▶ EN QUÉ CONSISTE:
En el texto sobre la historia de la clase obrera que aparece más abajo, resume en forma de lista el párrafo que comienza con "Lo primero que hay que observar" y conserva sus ideas principales.

▶ DOCUMENTO:
....

Imagen / Eliot Elisofon (Revista Life), huelga textil Viña del Mar, 1950. Fuente: SantiagoNostalgico


Lo primero que hay que observar: la presencia, la existencia, escondida en los pliegues de la cultura contemporánea, de una serie de investigaciones, reconstrucciones, análisis, reflexiones, relativas a la historia de la clase obrera. Estos estudios son más numerosos de lo que pensamos. Es sólo el clima cultural reinante, y el predominio en él de un punto de vista superficialmente posobrero, lo que hace que no los veamos. Se trata entonces de realizar una operación de visibilidad en torno al interés y la pasión que aún quedan en tantas fuerzas intelectuales preciosas en torno a una historia del movimiento obrero que aún no ha terminado, y que de todos modos está cargada de sentido para la acción política y las relaciones sociales contemporáneas. De este texto debería derivarse la iniciativa de crear un lugar de conexión entre todas las investigaciones completadas y en curso, en aras de una confrontación recíproca y un crecimiento conjunto de los estudios, las documentaciones y recopilaciones de materiales, en una acción que yo calificaría de resistencia a la dispersión y a la dilapidación de un patrimonio heredado de luchas, de organización, de experiencias, que han constituido también la existencia concreta de tantas mujeres y hombres y que son para nosotros un legado de humanidad extraordinario, además de un punto de referencia para el trabajo intelectual. Deberíamos constituir una especie de lugar de conservación de la memoria obrera, que es memoria futura por ser la de una clase que ha hecho de intermediaria, que ha funcionado históricamente como sujeto de transición de la modernidad hacia un más allá que no es todavía el presente, pero que está por llegar.

....

▶ MATERIAL DE PARTIDA:
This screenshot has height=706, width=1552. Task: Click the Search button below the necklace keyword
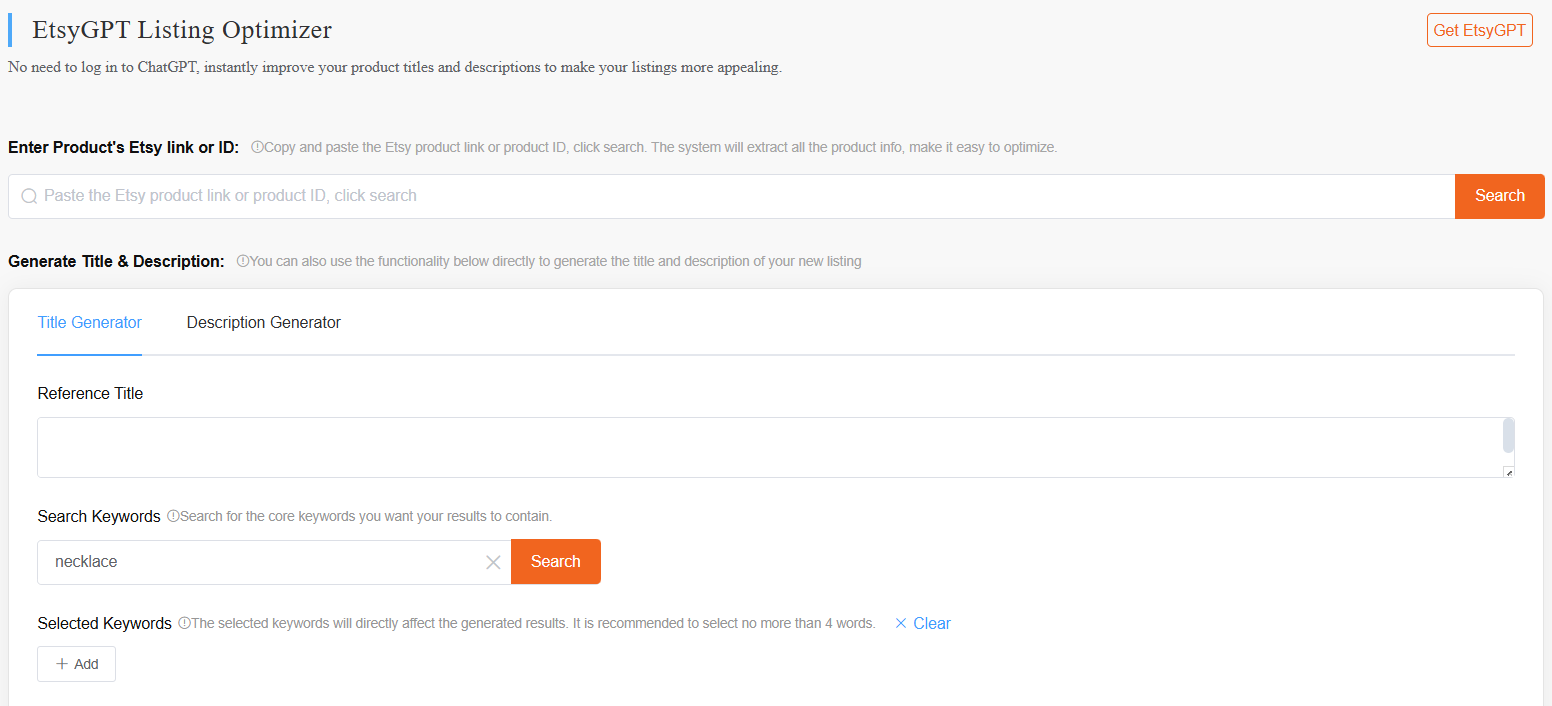(556, 561)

....

▶ TAREA RESUELTA:
- En la cultura contemporánea existen muchas investigaciones, análisis y reflexiones sobre la historia de la clase obrera, más de las que se cree.
- No se ven por el clima cultural dominante, marcado por un punto de vista superficialmente posobrero.
- Hay que hacer visible el interés y la pasión que muchos intelectuales mantienen por una historia del movimiento obrero que aún no ha terminado y que tiene sentido para la acción política y las relaciones sociales actuales.
- Se propone crear un lugar de conexión entre las investigaciones completadas y en curso, para que se confronten y crezcan juntas.
- Esa iniciativa sería una resistencia a la dispersión de un patrimonio de luchas, organización y experiencias, que es un legado de humanidad y un punto de referencia para el trabajo intelectual.
- Se plantea conservar la memoria obrera como memoria futura, la de una clase que funcionó como sujeto de transición de la modernidad hacia algo que aún está por llegar.